Luxury hoteliers took full advantage of pent-up room demand from high-end travelers and exerted pricing power in resort destinations around the globe, according to occupancy and average daily rate analysis by STR, CoStar's hospitality analytics firm.
Higher vaccination rates and loosening travel restrictions spurred travel interest to resort areas worldwide. However, because global vaccination and quarantine rules were inconsistent and subject to change from country to country, hotel guests often chose to stay closer to home, as evident in the higher room rates achieved in rural resort destinations in many countries.
Certainly occupancy rates at global luxury hotels remained depressed in 2021. Through November of that year, luxury class operators in Europe reported average hotel occupancy of 30%, while in the Americas the average hotel occupancy was 45% and in Asia Pacific it was 40%. Nonetheless, average daily room rates at luxury properties increased at a healthy pace compared to the prior peak. Hoteliers in Europe outpaced average 2019 room rate results by 21% and in the Americas by 13%. The stricter restrictions in Australia, China and other Asian countries did take a toll on the high end as luxury class room rates in the region declined 11% compared to 2019.
However, the stronger hotel rate performance in luxury resorts was not matched by all luxury class hotels. Luxury properties in urban downtowns, which typically rely on high-end frequent individual travelers and incentive group demand, failed to generate higher occupancy or rates. The markets with the sharpest luxury room rate declines compared to 2019 were all located within major Asian metropolitan areas.

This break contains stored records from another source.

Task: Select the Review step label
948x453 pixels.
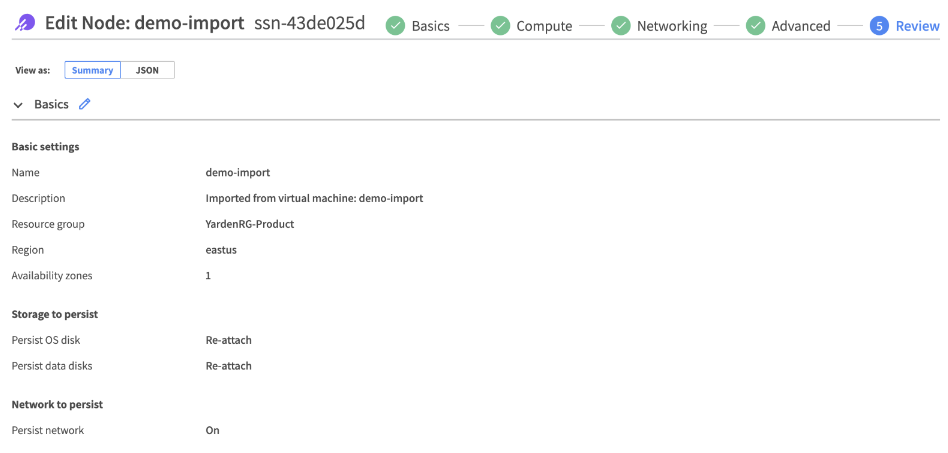Action: (x=917, y=26)
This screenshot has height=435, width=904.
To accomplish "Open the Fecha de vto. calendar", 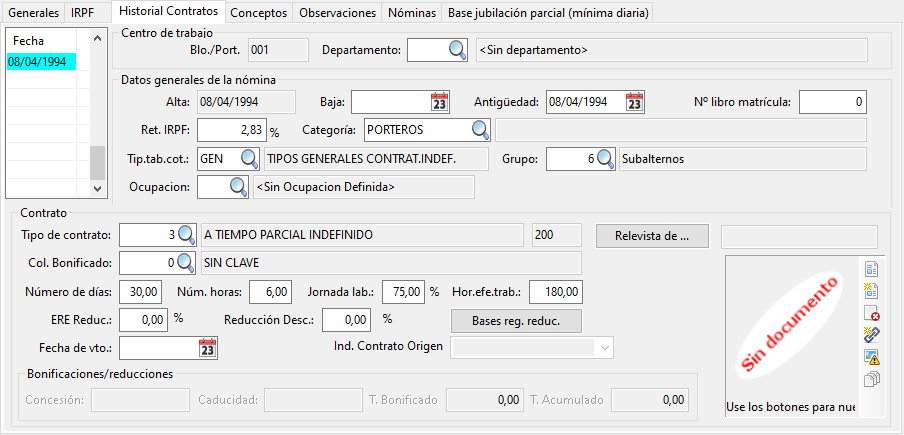I will click(x=207, y=348).
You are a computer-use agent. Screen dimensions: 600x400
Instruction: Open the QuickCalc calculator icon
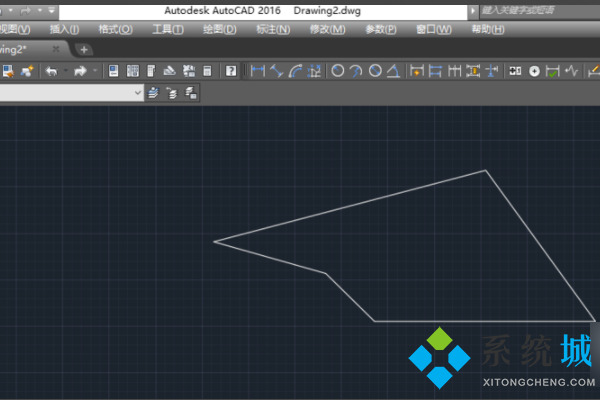tap(207, 71)
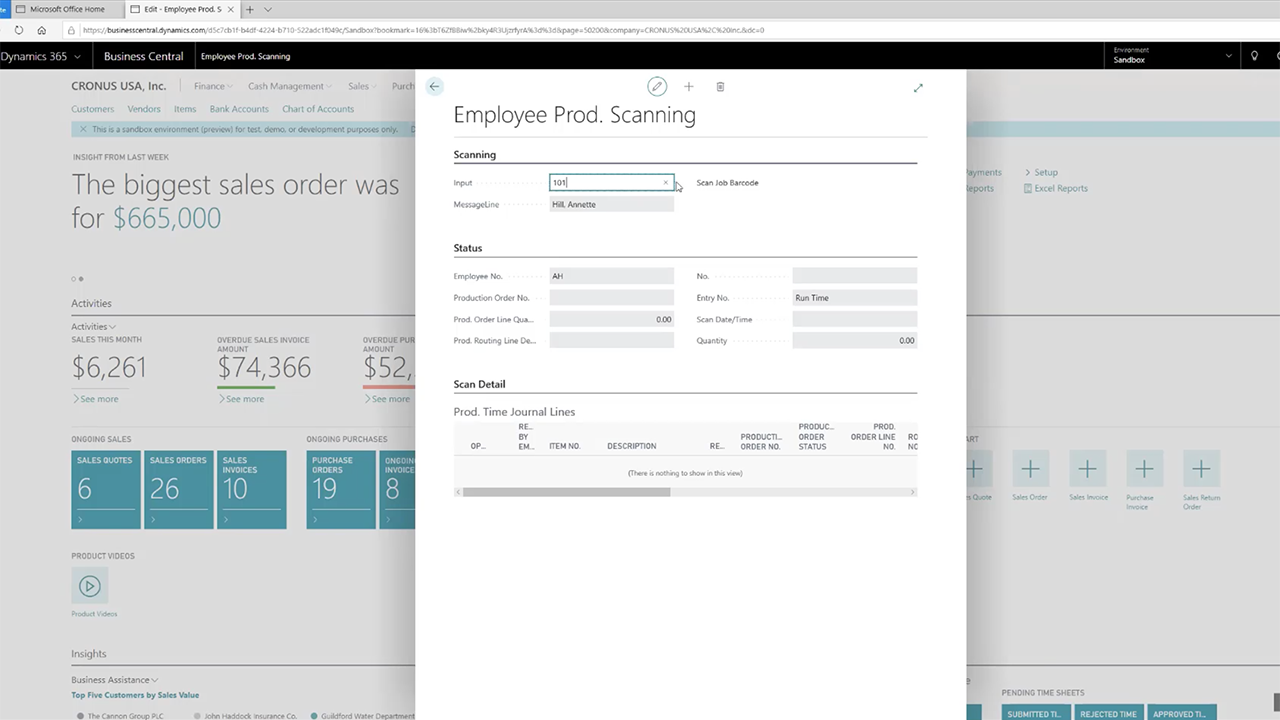Expand the Cash Management menu
The image size is (1280, 720).
point(289,86)
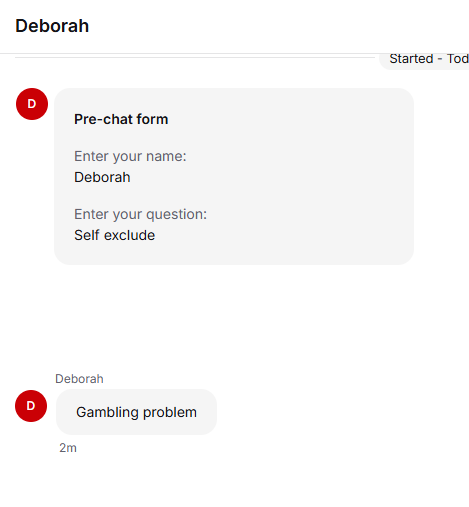Screen dimensions: 469x507
Task: Select the Gambling problem message bubble
Action: click(136, 412)
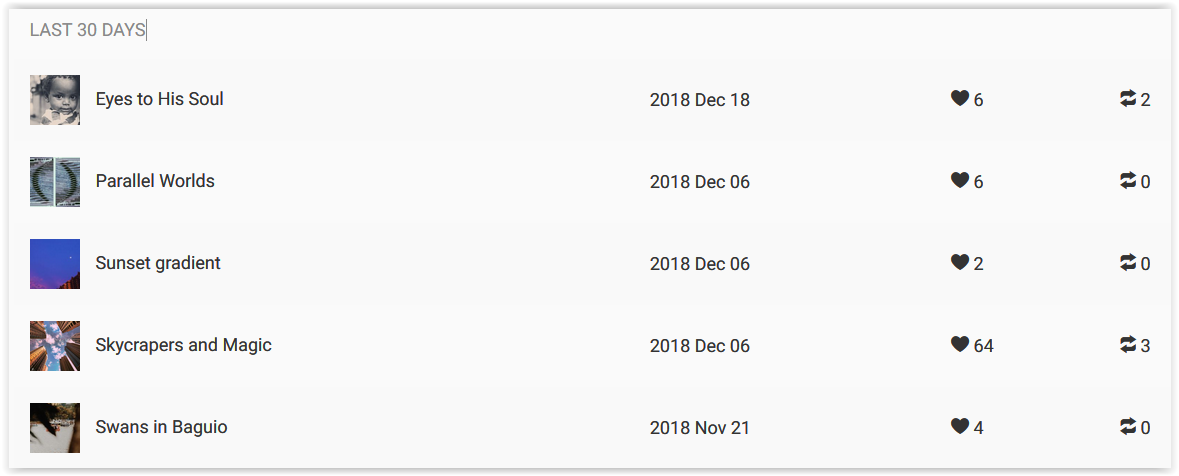
Task: Click the heart icon for Swans in Baguio
Action: point(959,426)
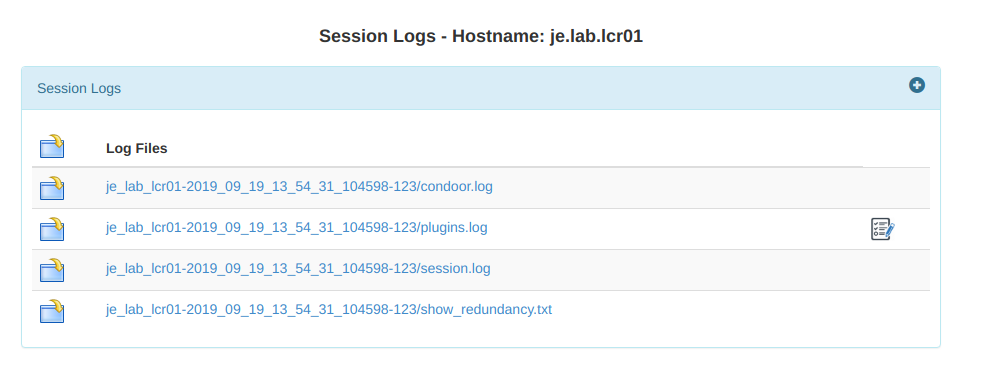Download plugins.log using its folder icon

[x=52, y=229]
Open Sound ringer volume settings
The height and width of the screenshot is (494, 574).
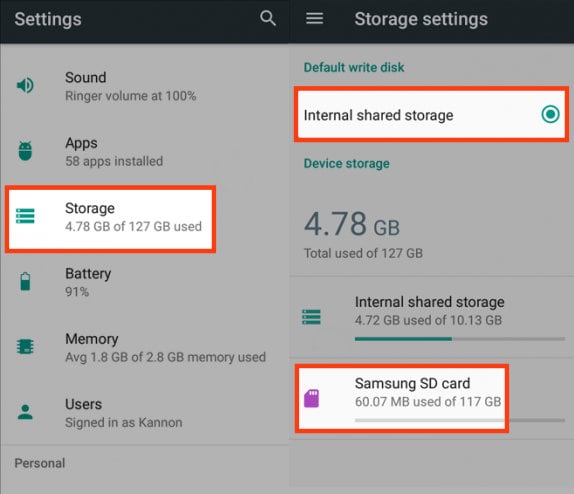144,86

Luxury class room prices in the U.S. followed the global trend. Rates in beach and leisure-oriented areas were much higher than comparable 2019 results. American leisure travelers were eager to spend money on much-desired experiences, such as vacations and long weekend getaways. Postponed weddings, birthdays and other social celebrations took place, often in areas that allowed for an outdoor component. U.S. resort destinations also benefited from an influx of travelers who could not go overseas but were willing to pay top rates for a premium property in a leisure area.
The lack of group and corporate demand continued to stifle hotel occupancy in downtown locations and, with it, pricing power. Given the low average occupancy in luxury hotels throughout 2021, the average room rates compared to 2019 could be viewed as a success story as overall hotel performance for this segment could have been much worse. But revenue managers and operators at these resorts appeared to conclude that sharply lowering rates in a global pandemic was not going to increase demand much beyond what they were seeing, so room rate discounts stayed manageable.
These room pricing trends are expected to continue in 2022 given the desire by travelers to stay close to home and the ability of luxury hotel operators to capitalize on this trend. Downtown locations will likely continue to struggle to attract corporate demand, while hotels in beach and remote, experience-driven destinations should continue to report strong demand and room rates.